El resto de mi guardia transcurrió sin mucha novedad. El borracho de la barra se desmayó sobre ella y el de la mesa se marchó después de dos jarras de cerveza. El tabernero apagó todas las velas y se acercó a alimentar la chimenea.
—Deberías dormir —indicó mientras arrojaba trozos de leña a las llamas—. No abriré hasta el amanecer.
—Estoy bien así —respondí.
—Si no es mucha intromisión, ¿qué buscan en un pueblo perdido como este? —Se limpió el hollín de las manos con el delantal y me miró expectante.
Vaya que era entrometido, dar información, cualquiera, podía ser peligroso. Sin embargo, debíamos encontrar un puerto, y un barco, pronto. Nuestros enemigos navegaban con ventaja.
—Buscamos un barco que nos lleve a Luthier, estamos de paso —dije con tono despreocupado, pero con la suficiente seriedad como para no invitarlo a hacer más preguntas.
—Oh, para eso deben dirigirse a Nuk, cerca de las montañas, al sur. Es un día de camino si consiguen caballos. Cerca de aquí encontrarán una caballeriza donde los alquilan.
—No creo que pueda alquilar caballos —dije con fingida pesadez, el tabernero era amable, nada en él resultaba sospechoso y, sin embargo, no podía sacudirme la sensación de estar diciendo demasiado—. Supongo que nos quedan algunos días de viaje por delante.
—Como gustes, ahora si me disculpas, debo ir a dormir.
El resto de mi guardia transcurrió sin grandes incidentes, desperté a Katri a unas horas de la salida del sol, le entregué mi daga y le indiqué que evitara cualquier conversación. Para mi sorpresa, la chiquilla despertó con energía e incluso maquilló con mayor rapidez a la usual el terror que le daba el filo de mis armas.
Luché un par de minutos por conciliar el sueño, ese era el gran problema de tomar las guardias intermedias, dormías por partes y nunca descansabas lo suficiente. De alguna manera, lo que antes parecía una cómoda y cálida piel para dormir, ahora era un infierno, demasiado dura, demasiado peluda e incluso, demasiado maloliente.
—¿No ibas a dormir? —preguntó Katri con curiosidad, parecía preocupada por mí y a la vez, aliviada por contar con algo de compañía.

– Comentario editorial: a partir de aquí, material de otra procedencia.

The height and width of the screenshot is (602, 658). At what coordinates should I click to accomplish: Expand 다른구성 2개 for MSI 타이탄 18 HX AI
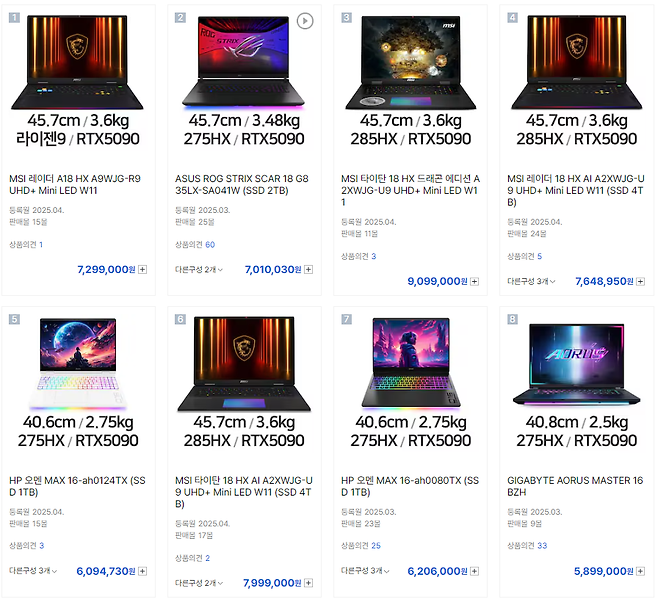pyautogui.click(x=199, y=583)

—Es difícil cuando te toca dormir por trozos —protesté ya resignada a no dormir ni un instante más.
—¿Ya conocías estas tierras?
Era una pregunta inocente, diseñada para aligerar el ambiente y llenar el tiempo. Me preparé para controlar la ira que usualmente acompañaba a los recuerdos de Erika, pero me encontré sorprendida por un dejo de nostalgia y tristeza marcadas por una pizca de felicidad.
—Sí, ya conocía Cathatica. Vine aquí con una amiga, hace pocas semanas, de hecho. Es solo que parece que hubiera ocurrido hace una eternidad.
—¿Querías mucho a tu amiga?
Ninguna respuesta hacía honor a lo que sentí por Erika, por lo que me limité a responder con un sencillo «Sí».